TASK BRIEF:
The line containing "Open the Storage settings page" marks the end: output every line of the data up to it, and that line too, exactly as written.
╭─ SUPPLIED RECORDS
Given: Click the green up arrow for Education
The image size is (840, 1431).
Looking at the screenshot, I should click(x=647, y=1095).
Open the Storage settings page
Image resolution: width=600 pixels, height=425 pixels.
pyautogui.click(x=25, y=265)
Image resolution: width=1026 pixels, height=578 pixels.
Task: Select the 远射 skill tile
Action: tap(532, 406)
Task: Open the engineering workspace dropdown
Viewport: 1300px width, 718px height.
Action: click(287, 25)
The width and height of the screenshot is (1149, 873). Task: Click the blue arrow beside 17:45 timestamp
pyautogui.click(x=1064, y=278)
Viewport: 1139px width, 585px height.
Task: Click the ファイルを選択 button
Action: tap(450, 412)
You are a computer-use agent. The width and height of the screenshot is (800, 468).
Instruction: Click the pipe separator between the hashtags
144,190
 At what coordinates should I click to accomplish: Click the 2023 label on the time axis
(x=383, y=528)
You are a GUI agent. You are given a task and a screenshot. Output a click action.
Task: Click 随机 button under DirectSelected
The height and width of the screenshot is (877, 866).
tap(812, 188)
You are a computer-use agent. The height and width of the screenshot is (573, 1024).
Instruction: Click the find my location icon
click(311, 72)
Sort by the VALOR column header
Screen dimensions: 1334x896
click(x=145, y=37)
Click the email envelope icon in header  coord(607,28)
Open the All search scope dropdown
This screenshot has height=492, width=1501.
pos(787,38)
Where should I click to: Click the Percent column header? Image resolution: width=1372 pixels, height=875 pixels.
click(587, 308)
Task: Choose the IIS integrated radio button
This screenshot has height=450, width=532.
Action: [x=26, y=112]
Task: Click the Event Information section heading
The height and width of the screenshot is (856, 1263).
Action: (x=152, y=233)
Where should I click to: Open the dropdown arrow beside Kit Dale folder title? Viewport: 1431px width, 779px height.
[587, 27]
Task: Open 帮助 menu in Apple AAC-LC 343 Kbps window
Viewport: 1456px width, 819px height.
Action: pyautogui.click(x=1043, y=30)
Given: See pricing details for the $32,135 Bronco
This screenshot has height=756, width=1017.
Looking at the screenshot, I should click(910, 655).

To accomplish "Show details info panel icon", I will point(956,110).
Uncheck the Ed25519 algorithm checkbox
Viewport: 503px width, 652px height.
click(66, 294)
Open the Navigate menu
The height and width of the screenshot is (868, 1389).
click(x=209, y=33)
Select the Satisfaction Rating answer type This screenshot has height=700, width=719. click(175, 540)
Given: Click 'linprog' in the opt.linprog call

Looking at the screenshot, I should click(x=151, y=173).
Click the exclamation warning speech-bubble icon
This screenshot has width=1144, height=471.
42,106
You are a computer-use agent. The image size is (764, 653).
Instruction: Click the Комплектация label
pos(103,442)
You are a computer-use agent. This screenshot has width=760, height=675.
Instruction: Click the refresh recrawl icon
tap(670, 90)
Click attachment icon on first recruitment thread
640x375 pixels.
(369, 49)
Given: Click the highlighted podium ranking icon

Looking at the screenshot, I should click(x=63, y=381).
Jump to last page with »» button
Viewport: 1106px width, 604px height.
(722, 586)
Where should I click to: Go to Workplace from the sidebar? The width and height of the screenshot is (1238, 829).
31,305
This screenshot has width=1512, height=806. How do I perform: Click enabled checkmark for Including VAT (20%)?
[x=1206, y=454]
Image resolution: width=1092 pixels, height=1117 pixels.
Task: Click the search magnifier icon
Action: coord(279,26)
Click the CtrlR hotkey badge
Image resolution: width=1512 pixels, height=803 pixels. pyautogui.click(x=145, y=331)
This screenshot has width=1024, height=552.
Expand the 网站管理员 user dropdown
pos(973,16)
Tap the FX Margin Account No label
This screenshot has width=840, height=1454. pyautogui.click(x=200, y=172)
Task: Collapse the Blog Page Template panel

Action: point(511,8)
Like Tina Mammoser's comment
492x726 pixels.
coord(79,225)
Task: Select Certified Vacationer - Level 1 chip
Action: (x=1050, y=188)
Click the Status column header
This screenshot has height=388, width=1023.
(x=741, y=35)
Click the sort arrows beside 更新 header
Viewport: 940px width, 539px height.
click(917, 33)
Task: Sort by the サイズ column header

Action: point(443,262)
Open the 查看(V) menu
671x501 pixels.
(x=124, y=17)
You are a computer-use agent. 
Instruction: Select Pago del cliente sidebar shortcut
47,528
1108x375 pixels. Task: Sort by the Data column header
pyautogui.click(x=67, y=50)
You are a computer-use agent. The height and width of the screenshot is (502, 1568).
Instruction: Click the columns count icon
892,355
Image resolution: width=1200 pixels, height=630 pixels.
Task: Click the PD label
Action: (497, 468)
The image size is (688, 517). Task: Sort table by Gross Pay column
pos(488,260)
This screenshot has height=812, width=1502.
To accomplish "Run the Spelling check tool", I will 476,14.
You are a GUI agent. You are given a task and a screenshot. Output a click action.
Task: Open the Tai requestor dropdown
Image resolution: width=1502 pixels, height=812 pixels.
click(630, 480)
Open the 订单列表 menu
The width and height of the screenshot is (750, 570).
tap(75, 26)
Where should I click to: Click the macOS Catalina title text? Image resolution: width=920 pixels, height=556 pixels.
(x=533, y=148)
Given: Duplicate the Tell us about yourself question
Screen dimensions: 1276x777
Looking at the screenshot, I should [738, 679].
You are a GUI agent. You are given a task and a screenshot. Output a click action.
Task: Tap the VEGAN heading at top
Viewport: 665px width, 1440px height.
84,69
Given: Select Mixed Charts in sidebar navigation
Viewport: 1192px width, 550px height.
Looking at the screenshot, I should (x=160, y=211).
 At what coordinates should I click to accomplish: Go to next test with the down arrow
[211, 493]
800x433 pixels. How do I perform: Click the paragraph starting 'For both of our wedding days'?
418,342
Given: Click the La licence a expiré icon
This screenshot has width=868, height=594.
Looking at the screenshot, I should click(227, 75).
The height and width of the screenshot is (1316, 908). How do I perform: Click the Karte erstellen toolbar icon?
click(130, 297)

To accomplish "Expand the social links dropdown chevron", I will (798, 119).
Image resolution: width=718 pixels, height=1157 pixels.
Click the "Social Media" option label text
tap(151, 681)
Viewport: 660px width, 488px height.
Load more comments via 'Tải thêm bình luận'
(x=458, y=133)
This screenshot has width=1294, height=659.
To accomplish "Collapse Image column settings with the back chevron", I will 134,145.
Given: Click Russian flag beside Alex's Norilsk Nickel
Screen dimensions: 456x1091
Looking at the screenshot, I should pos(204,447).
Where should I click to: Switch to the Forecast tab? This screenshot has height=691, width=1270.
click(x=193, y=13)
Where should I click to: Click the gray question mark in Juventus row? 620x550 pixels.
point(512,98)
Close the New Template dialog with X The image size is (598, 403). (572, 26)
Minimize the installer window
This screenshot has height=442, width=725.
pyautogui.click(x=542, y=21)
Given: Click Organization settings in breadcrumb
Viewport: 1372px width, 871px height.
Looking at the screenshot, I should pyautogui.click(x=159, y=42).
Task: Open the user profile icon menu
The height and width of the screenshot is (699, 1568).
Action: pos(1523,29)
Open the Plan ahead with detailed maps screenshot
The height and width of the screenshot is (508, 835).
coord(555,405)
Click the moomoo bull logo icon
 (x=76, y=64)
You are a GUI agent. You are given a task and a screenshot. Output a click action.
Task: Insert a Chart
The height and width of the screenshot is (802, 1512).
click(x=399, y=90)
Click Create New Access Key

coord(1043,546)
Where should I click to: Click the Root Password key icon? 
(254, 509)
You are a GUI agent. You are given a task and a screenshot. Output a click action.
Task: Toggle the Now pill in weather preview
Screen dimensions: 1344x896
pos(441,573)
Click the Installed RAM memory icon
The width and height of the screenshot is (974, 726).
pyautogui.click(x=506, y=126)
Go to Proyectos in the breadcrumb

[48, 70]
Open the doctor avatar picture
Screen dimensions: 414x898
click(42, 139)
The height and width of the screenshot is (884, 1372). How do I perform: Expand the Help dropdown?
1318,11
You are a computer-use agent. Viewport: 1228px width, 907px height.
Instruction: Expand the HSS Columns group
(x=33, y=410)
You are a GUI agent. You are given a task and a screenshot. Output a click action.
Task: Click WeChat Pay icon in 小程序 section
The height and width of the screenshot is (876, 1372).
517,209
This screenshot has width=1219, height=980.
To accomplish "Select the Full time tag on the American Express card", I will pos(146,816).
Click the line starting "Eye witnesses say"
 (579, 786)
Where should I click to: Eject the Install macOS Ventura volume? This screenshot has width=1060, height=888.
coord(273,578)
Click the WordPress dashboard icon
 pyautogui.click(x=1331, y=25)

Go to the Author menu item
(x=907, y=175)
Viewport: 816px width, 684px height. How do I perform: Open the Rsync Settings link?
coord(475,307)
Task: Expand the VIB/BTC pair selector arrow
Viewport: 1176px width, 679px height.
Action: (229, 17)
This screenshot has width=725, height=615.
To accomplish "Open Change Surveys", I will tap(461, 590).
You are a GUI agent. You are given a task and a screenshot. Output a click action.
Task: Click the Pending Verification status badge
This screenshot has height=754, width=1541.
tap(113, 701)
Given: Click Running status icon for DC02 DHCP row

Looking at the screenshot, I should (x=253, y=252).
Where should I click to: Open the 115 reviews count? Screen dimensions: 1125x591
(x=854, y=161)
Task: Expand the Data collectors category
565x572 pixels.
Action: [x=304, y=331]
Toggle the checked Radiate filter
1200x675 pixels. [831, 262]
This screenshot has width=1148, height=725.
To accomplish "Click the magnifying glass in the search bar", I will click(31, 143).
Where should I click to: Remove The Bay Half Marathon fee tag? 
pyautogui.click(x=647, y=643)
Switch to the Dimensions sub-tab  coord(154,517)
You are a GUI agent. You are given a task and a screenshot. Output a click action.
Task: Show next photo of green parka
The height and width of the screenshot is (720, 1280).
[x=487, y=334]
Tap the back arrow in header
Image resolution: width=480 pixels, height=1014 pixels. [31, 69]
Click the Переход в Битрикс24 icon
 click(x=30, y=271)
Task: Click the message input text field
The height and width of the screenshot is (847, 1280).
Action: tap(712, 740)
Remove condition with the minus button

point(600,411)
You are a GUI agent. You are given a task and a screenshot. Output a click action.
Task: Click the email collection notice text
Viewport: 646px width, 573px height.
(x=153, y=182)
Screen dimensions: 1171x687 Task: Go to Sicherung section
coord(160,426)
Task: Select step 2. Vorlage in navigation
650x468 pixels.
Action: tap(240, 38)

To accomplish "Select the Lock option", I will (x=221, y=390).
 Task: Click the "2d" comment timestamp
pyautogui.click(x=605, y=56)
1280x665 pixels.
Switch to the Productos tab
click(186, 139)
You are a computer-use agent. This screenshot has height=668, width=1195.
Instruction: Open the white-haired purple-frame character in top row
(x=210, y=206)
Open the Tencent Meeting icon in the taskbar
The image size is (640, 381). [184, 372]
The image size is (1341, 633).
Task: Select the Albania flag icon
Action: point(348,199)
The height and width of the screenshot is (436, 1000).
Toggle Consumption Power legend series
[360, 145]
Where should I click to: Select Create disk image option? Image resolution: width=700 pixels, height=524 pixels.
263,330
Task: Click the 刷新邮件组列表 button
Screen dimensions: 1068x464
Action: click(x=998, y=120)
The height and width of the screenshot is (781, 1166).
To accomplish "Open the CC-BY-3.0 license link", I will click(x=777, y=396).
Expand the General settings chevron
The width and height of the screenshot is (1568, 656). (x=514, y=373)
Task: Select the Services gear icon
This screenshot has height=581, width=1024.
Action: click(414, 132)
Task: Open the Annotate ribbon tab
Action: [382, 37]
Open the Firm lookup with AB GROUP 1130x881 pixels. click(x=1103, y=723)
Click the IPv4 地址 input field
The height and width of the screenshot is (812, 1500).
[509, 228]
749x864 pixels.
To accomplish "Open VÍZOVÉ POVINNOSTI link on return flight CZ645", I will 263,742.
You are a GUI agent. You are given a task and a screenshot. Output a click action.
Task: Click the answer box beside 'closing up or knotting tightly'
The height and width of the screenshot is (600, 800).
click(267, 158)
╰─
WORKED SOLUTION:
Given: Click the green up arrow for Education
The image size is (840, 1431).
Looking at the screenshot, I should click(x=647, y=1095).
Open the Storage settings page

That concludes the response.